* **DATA FOR PROCESSING**:
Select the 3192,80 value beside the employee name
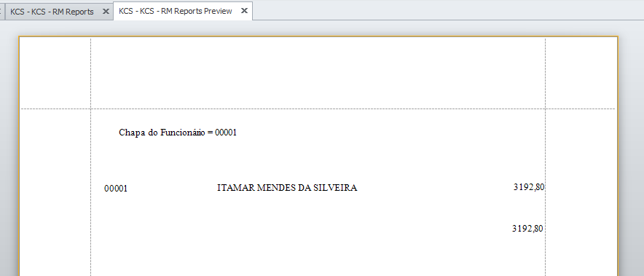 (x=529, y=187)
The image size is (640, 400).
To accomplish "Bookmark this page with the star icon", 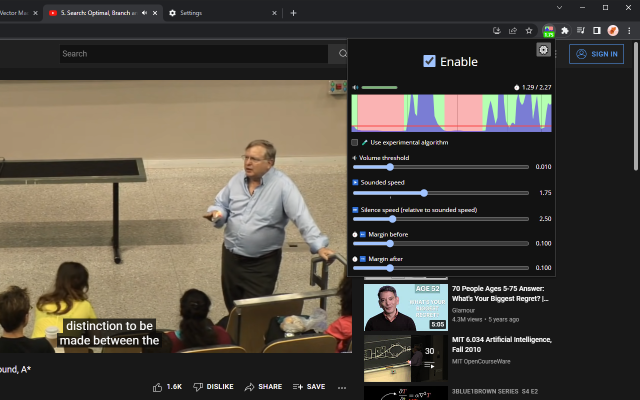I will pyautogui.click(x=529, y=30).
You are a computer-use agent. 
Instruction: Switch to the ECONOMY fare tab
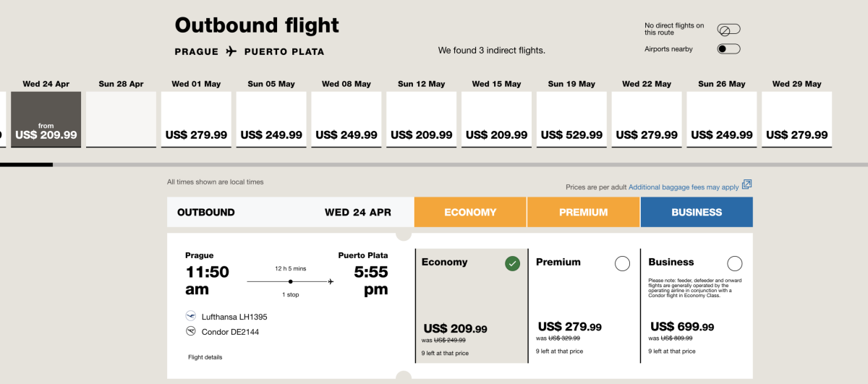click(x=470, y=213)
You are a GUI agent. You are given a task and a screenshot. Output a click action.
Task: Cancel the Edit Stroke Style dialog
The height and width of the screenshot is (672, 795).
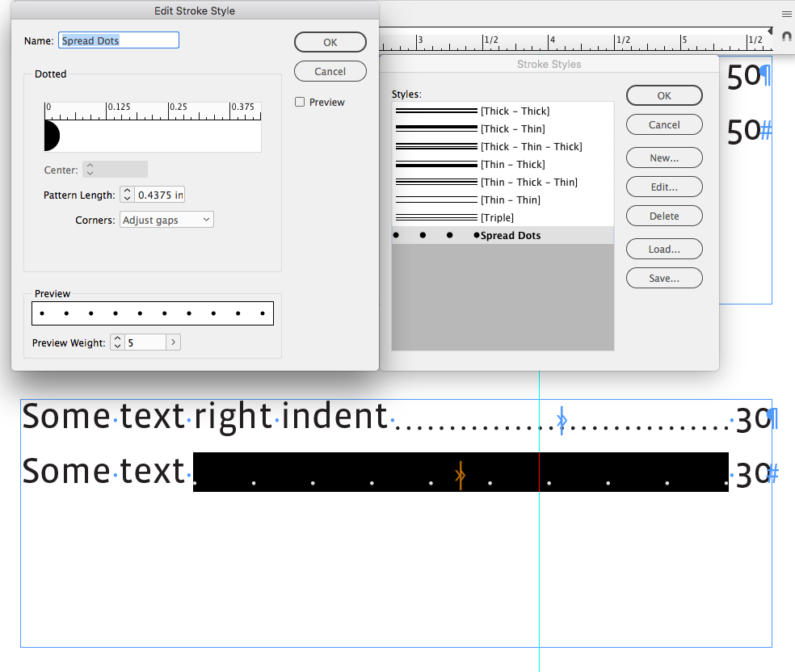(x=330, y=70)
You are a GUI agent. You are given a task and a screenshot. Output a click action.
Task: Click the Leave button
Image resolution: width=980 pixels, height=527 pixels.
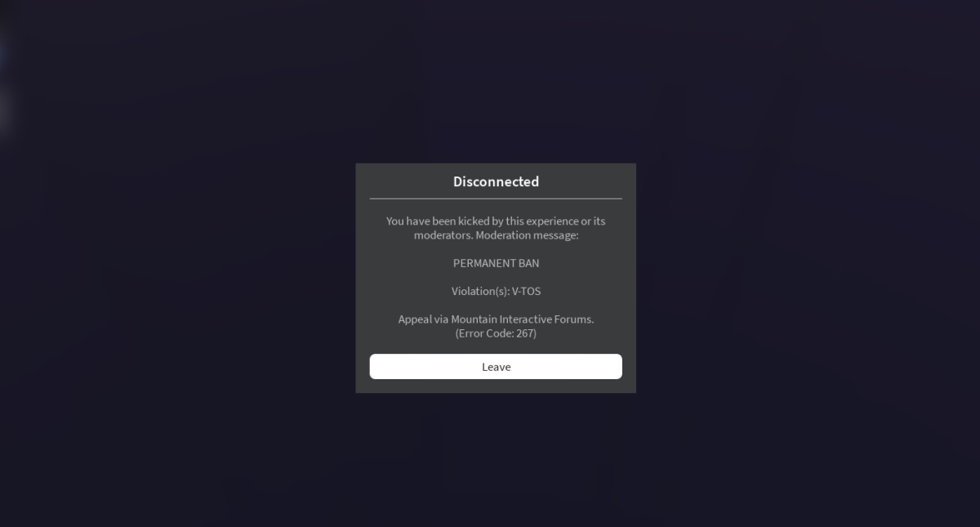click(x=496, y=367)
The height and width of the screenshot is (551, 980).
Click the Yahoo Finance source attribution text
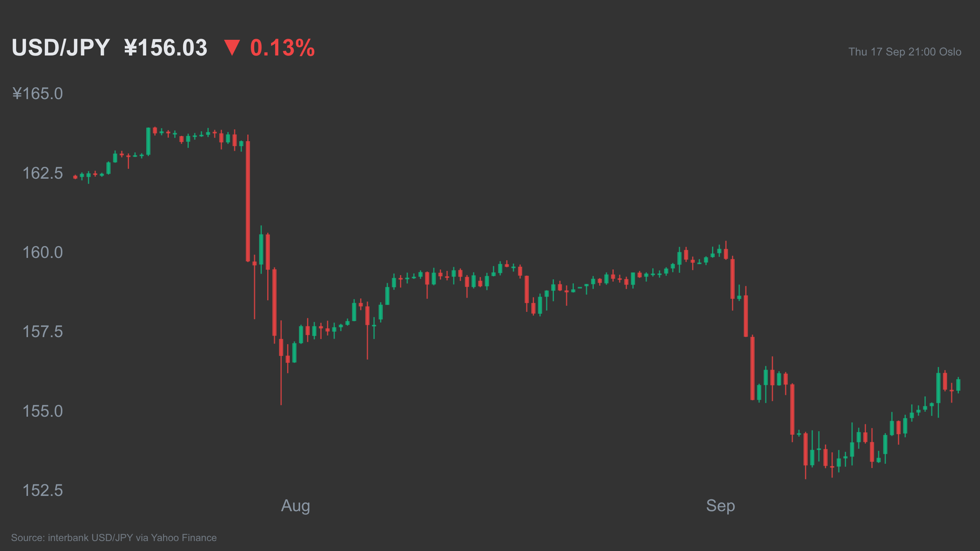click(114, 538)
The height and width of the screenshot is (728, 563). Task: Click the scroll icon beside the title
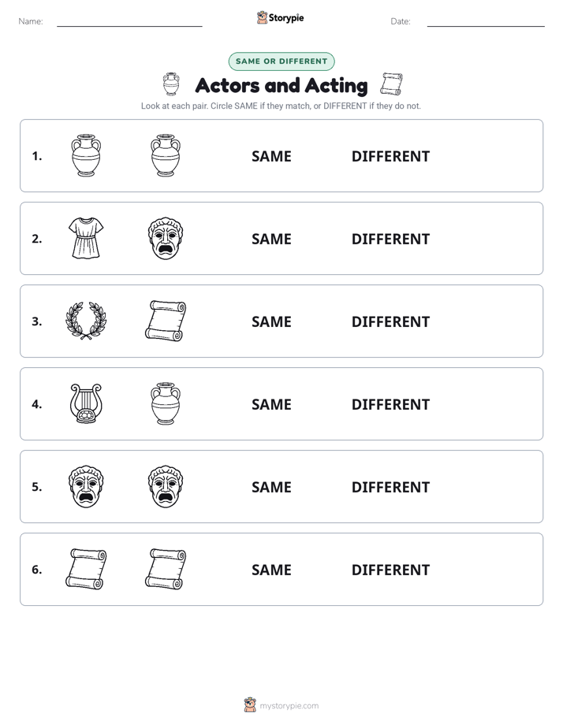[391, 84]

* **TO DO**:
Please print exactly the lines from the one holding "The height and width of the screenshot is (551, 980)." through the final line of the data above, including both, and skip all pictures.

* **FINAL ANSWER**:
The height and width of the screenshot is (551, 980).
Click the Yahoo Finance source attribution text
click(114, 538)
The height and width of the screenshot is (728, 563). Task: Click the scroll icon beside the title
[391, 84]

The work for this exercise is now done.